Nach Einschätzung von Rechtsanwalt Dr. Johann Schmidt „haben die betroffenen Personen einen Rechtsanspruch darauf, dass an der entsprechenden Vertragsstelle die entsprechende Rubrik nicht angekreuzt wird, da bei Siebenbürger Sachsen von einer deutschsprachigen Herkunft unstreitig ausgegangen werden kann.“ Dies werde gemäß dem Bundesvertriebenengesetz bereits im Aufnahme- bzw. Anerkennungsverfahren geprüft. Sollte es sich um Kinder aus Mischehen handeln – wie im Falle von Ehepaar Schöffend –, wäre es bei dem nichtdeutschen Elternteil zutreffend, die nicht deutschsprachige Herkunft anzukreuzen. Sind beide Elternteile Siebenbürger Sachsen, so empfiehlt der Rechtsreferent der Landsmannschaft der Siebenbürger Sachsen in Deutschland "darauf zu bestehen, dass die entsprechende Rubrik nicht angekreuzt wird." Die jeweiligen Einrichtungen müssten "dann anderweitig und insbesondere aufgrund zutreffender Angaben sich bei den zuständigen Stellen bemühen, höhere Fördermittel zu erhalten."

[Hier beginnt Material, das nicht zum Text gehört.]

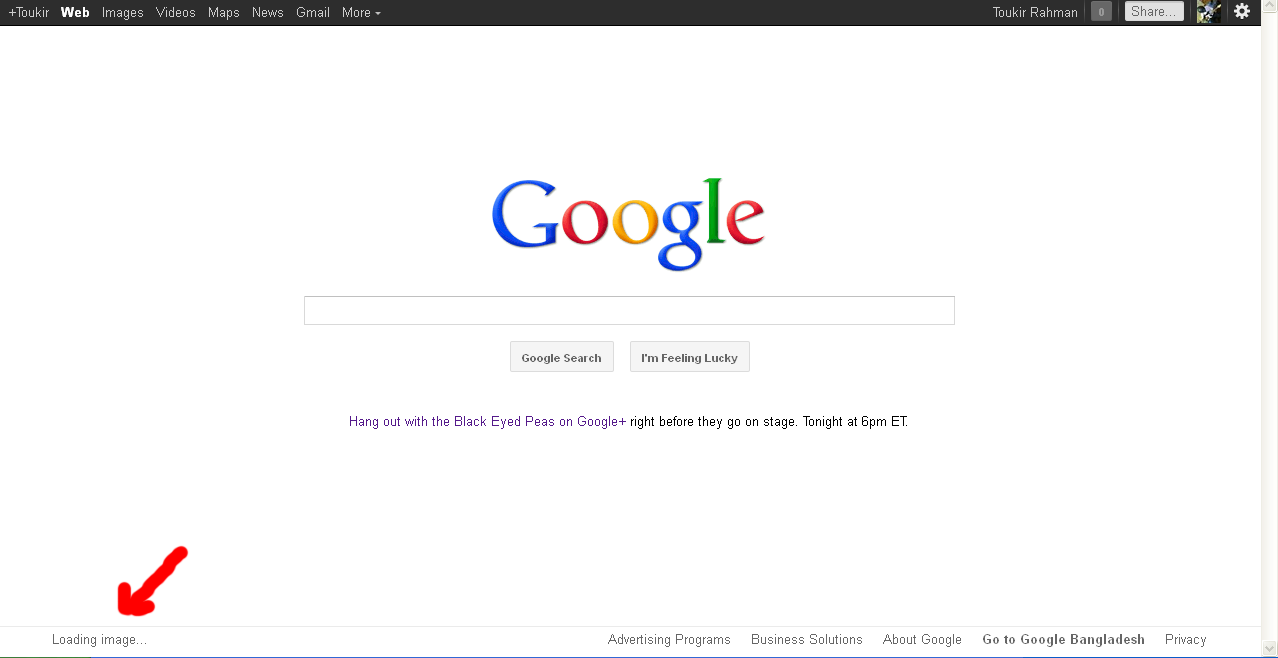1278x658 pixels.
Task: Click the Share... box
Action: [1154, 12]
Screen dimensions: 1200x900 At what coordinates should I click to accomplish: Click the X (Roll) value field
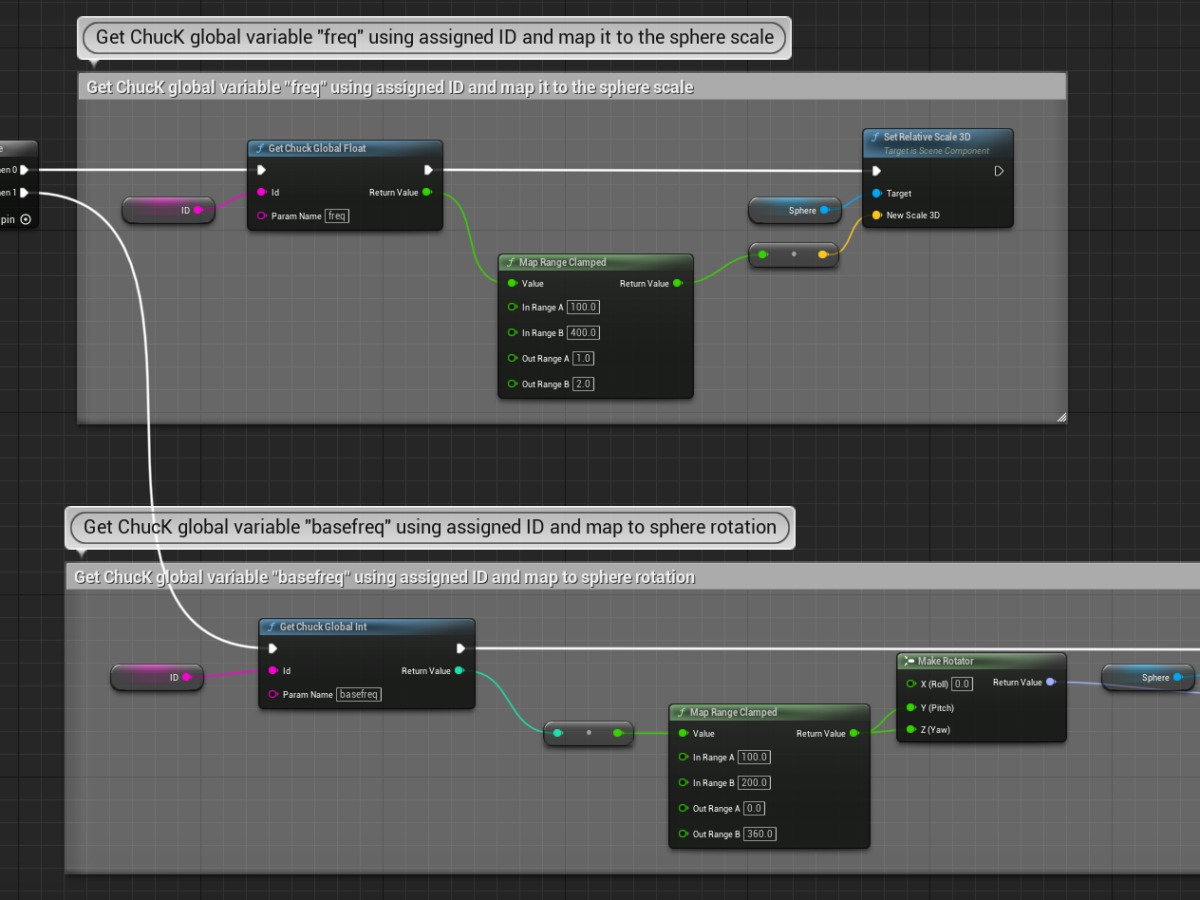tap(962, 684)
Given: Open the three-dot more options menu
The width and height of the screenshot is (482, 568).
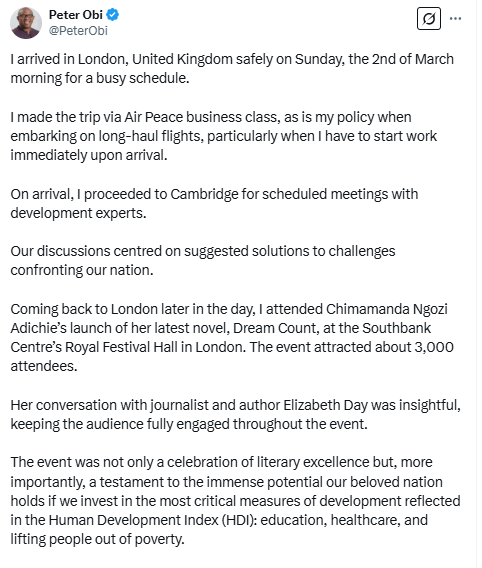Looking at the screenshot, I should point(455,18).
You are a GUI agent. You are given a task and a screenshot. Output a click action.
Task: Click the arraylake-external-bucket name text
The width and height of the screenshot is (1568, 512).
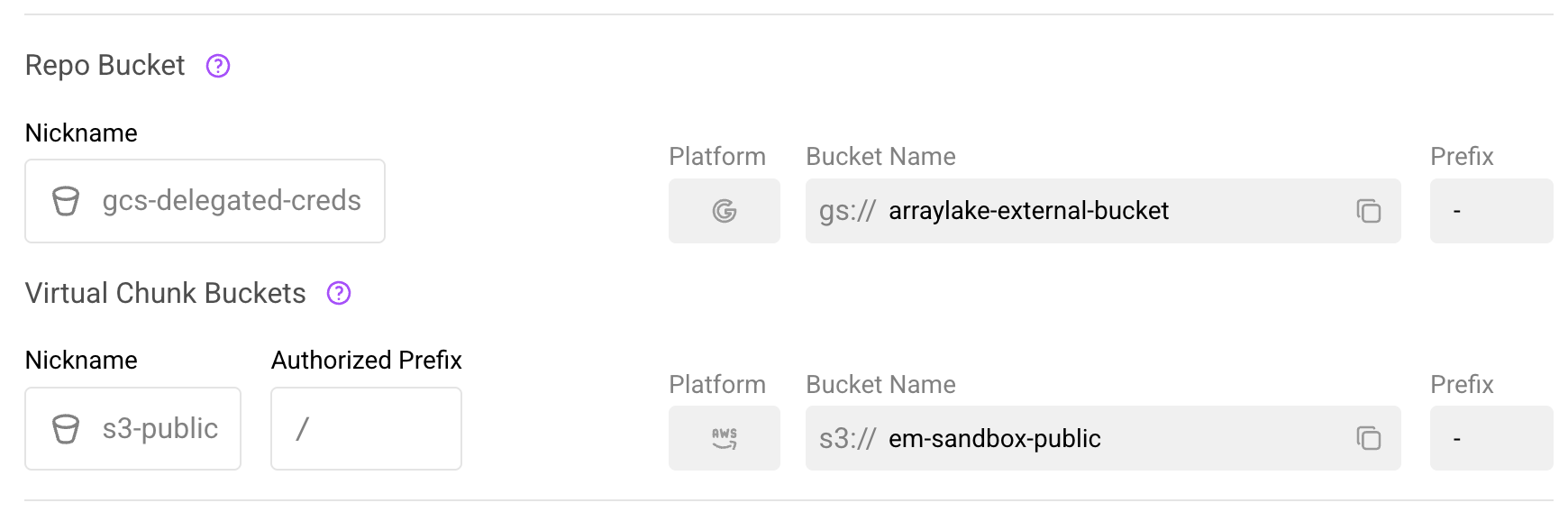tap(1028, 211)
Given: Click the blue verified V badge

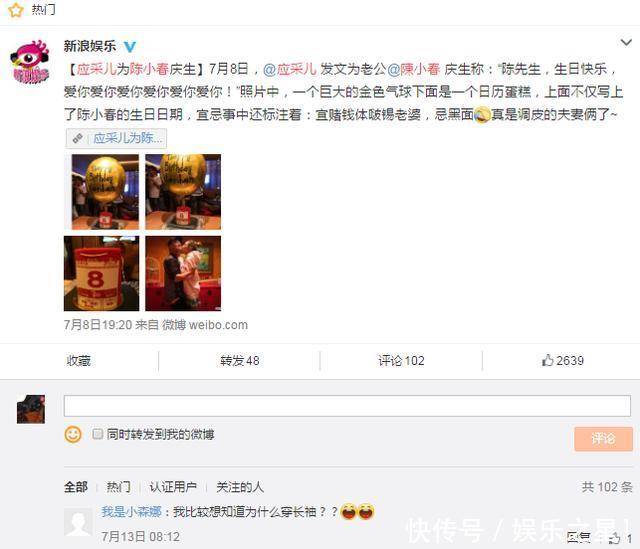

Im Zusammenhang mit der alltagspraktischen Umsetzung des noch jungen Bayerischen Kinderbildungs- und –betreuungsgesetzes entstehen hie und da noch Unklarheiten. Eine differenzierte Betrachtungsweise tut not, bei allen Beteiligten, der Politik, den Trägern der Bildungs- und Erziehungseinrichtungen sowie den Eltern, um im Sinne einer tatsächlich bedarfsgerechten Förderung der Kinder Missverständnissen oder gar Fehlleistungen vorzubeugen.